Pixel coordinate grounding data
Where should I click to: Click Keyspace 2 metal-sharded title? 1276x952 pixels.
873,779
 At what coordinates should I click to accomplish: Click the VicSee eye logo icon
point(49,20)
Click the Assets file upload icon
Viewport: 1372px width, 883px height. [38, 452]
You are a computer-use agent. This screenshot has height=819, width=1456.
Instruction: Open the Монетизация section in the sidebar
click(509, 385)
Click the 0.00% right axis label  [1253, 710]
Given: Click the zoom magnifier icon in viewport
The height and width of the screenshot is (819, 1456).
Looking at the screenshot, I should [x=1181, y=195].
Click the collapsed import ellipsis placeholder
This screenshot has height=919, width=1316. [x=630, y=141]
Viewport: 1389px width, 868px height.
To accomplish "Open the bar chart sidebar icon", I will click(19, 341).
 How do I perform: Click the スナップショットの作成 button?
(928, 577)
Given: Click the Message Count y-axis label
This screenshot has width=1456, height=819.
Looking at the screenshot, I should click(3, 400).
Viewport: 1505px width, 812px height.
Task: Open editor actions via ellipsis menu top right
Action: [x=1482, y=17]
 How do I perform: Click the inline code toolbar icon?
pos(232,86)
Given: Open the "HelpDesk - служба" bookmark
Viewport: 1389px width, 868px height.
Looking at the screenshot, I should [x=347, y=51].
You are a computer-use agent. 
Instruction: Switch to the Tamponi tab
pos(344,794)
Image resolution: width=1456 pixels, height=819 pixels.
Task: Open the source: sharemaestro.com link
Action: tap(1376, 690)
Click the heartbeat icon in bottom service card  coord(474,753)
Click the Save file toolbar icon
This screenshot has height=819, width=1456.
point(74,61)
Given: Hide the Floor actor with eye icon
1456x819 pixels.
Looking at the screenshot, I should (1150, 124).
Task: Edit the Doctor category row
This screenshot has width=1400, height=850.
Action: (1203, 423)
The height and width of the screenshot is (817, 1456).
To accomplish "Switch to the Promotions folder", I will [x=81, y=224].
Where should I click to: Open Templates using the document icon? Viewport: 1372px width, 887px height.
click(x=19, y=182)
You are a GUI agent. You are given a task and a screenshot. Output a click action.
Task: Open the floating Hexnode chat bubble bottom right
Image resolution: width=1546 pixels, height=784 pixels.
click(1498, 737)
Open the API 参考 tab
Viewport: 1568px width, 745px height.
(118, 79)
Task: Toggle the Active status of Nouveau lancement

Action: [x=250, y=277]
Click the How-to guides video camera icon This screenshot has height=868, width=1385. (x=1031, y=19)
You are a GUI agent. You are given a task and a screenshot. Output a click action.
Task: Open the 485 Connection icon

* _Task brief_
Could you type out every entry again exactly as it stands?

* _Finished exercise_
Where should I click to: Click Keyspace 2 metal-sharded title? 1276x952 pixels.
873,779
 At what coordinates should I click to accomplish: Click the VicSee eye logo icon
point(49,20)
Click the Assets file upload icon
Viewport: 1372px width, 883px height. [38, 452]
You are a computer-use agent. This screenshot has height=819, width=1456.
Instruction: Open the Монетизация section in the sidebar
click(509, 385)
Click the 0.00% right axis label  [1253, 710]
Given: Click the zoom magnifier icon in viewport
The height and width of the screenshot is (819, 1456).
Looking at the screenshot, I should [x=1181, y=195].
Click the collapsed import ellipsis placeholder
This screenshot has height=919, width=1316. [x=630, y=141]
Viewport: 1389px width, 868px height.
To accomplish "Open the bar chart sidebar icon", I will click(19, 341).
 How do I perform: Click the スナップショットの作成 button?
(928, 577)
Given: Click the Message Count y-axis label
This screenshot has width=1456, height=819.
Looking at the screenshot, I should click(3, 400).
Viewport: 1505px width, 812px height.
Task: Open editor actions via ellipsis menu top right
Action: [x=1482, y=17]
 How do I perform: Click the inline code toolbar icon?
pos(232,86)
Given: Open the "HelpDesk - служба" bookmark
Viewport: 1389px width, 868px height.
Looking at the screenshot, I should [x=347, y=51].
You are a computer-use agent. 
Instruction: Switch to the Tamponi tab
pos(344,794)
Image resolution: width=1456 pixels, height=819 pixels.
Task: Open the source: sharemaestro.com link
Action: tap(1376, 690)
Click the heartbeat icon in bottom service card  coord(474,753)
Click the Save file toolbar icon
This screenshot has height=819, width=1456.
point(74,61)
Given: Hide the Floor actor with eye icon
1456x819 pixels.
Looking at the screenshot, I should (1150, 124).
Task: Edit the Doctor category row
This screenshot has width=1400, height=850.
Action: (1203, 423)
The height and width of the screenshot is (817, 1456).
To accomplish "Switch to the Promotions folder", I will [x=81, y=224].
Where should I click to: Open Templates using the document icon? Viewport: 1372px width, 887px height.
click(x=19, y=182)
You are a GUI agent. You are given a task and a screenshot. Output a click action.
Task: Open the floating Hexnode chat bubble bottom right
Image resolution: width=1546 pixels, height=784 pixels.
click(1498, 737)
Open the API 参考 tab
Viewport: 1568px width, 745px height.
(118, 79)
Task: Toggle the Active status of Nouveau lancement

Action: [x=250, y=277]
Click the How-to guides video camera icon This screenshot has height=868, width=1385. (x=1031, y=19)
You are a GUI agent. You are given a task and a screenshot. Output a click action.
Task: Open the 485 Connection icon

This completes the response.